Imediatamente, como que impelido por um forte repuxo, emergiu primeiro a cabeça e depois o corpo todo do caçador. De um salto, lançou-se para a margem, pegou a mulher pela mão e fugiram os dois.

Mal se haviam afastado alguns passos, todo o lago, refervendo, se levantou num ruído ensurdecedor, esparramando-se pelo campo com uma violência irresistível.

Os fugitivos já viam u morte diante dos olhos, quando a mulher, no seu terror, invocou o auxílio da boa velha. No mesmo instante, os dois foram transformados, ela em sapo e ele em rã. A onda que os atingira não os pôde matar, mas separou-os e arrastou cada um para lado oposto.

Quando a água se retirou e ambos ficaram em terreno seco, retomaram a forma humana. Mas nenhum dos dois sabia o que era feito do outro, e viram-se entre estrangeiros que desconheciam a sua pátria.

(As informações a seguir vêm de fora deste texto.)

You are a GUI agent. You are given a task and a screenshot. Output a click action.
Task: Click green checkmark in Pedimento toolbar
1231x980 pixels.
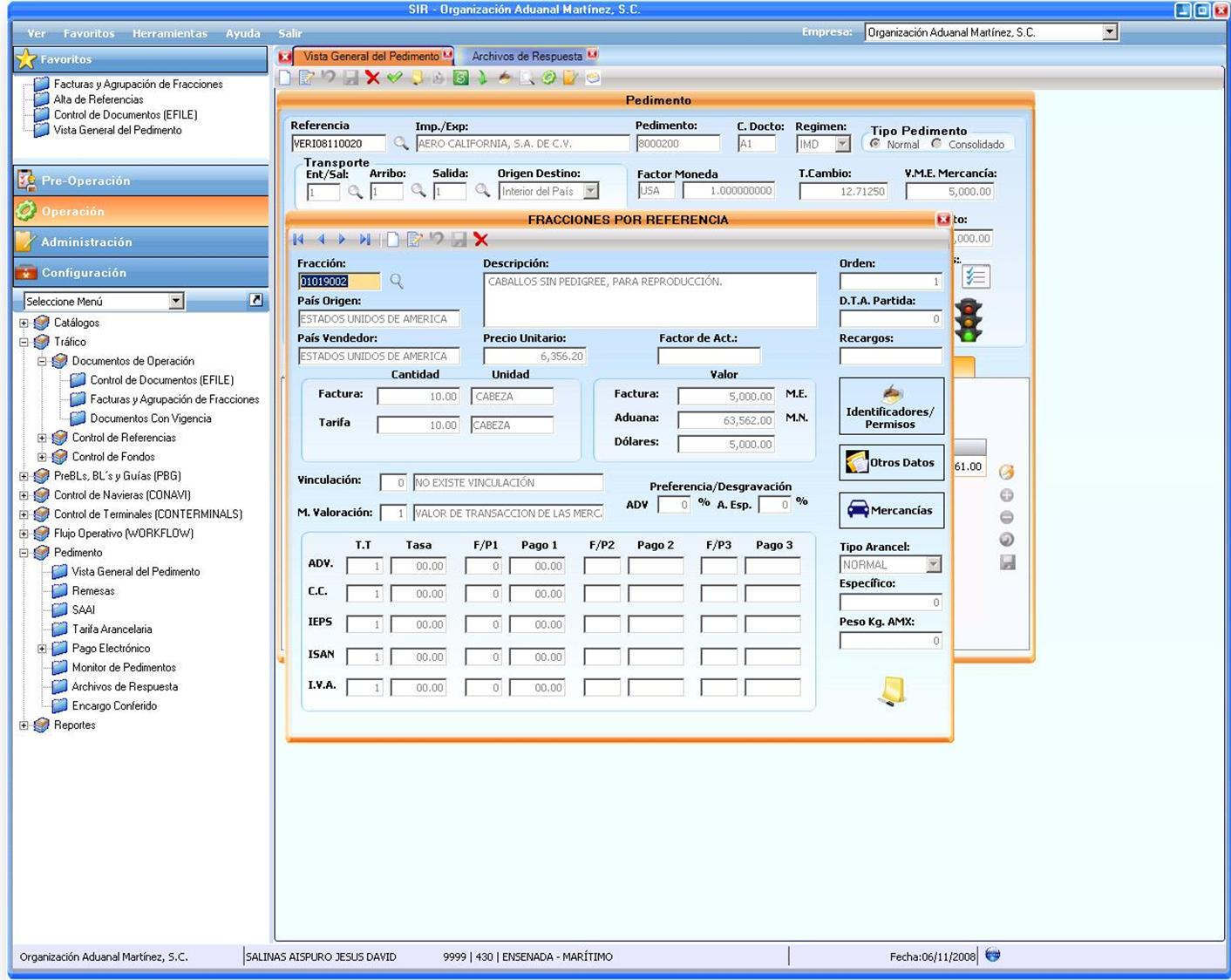(x=395, y=78)
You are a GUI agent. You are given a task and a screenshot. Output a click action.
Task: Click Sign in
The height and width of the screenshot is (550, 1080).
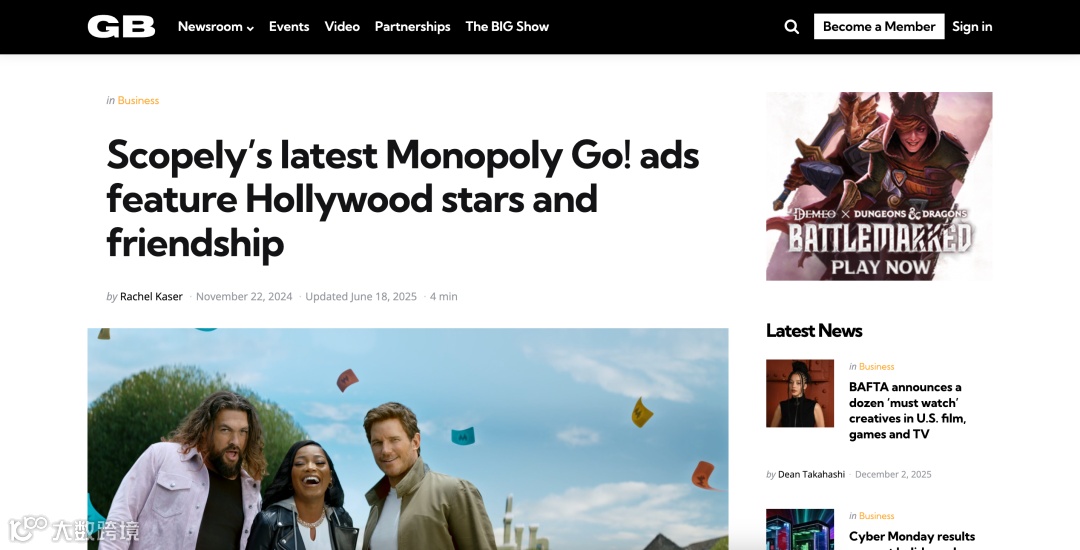[972, 26]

Altas montanhas e profundos vales os separavam.

Para ganharem a vida, ambos foram obrigados a guardar ovelhas. Durante muitos anos conduziram rebanhos através dos bosques e dos campos, com o coração cheio de tristeza e de saudade.

Certo dia, em que de novo sorria a primavera, saíram os dois rebanhos e quis o destino que caminhassem encontro do outro. O rapaz viu, no declive de distante, um rebanho e dirigiu suas. Juntos chegaram ao vale sem se reconhecer, pontificaram bem satisfeitos por não estarem mais tão sós.

Desde esse dia eles guardavam os rebanhos um ao lado do outro; não falavam multo de si, mas experimentavam uma doce consolação.

Certa noite, em que a lua cheia ostentava todo o esplendor no vasto céu, e no silêncio do campo os rebanhos dormiam tranquilamente, o pastor tirou do saco uma flauta e tocou uma belíssima e triste melodia. Quando acabou, notou que a pastora chorava amargamente. Então, perguntou-lhe:

- Por quê choras?

- Ah, - soluçou ela, - foi numa noite em que a lua brilhava assim como hoje, que pela última vez toquei essa mesma melodia na minha flauta, e a cabeça do meu bem-amado apareceu à superfície da água.

O pastor fitou-a, atentamente, e foi como se lhe caísse uma venda dos olhos; reconheceu a sua querida esposa.

Ela, também, o fitou, enquanto o luar batia em cheio no seu rosto e o reconheceu.

Então, abraçaram-se e beijaram-se ternamente e nem se pergunta se os dois apaixonados ficaram felizes ao ver-se novamente reunidos. Ainda mais sabendo-se completamente livres do poder da pérfida ondina!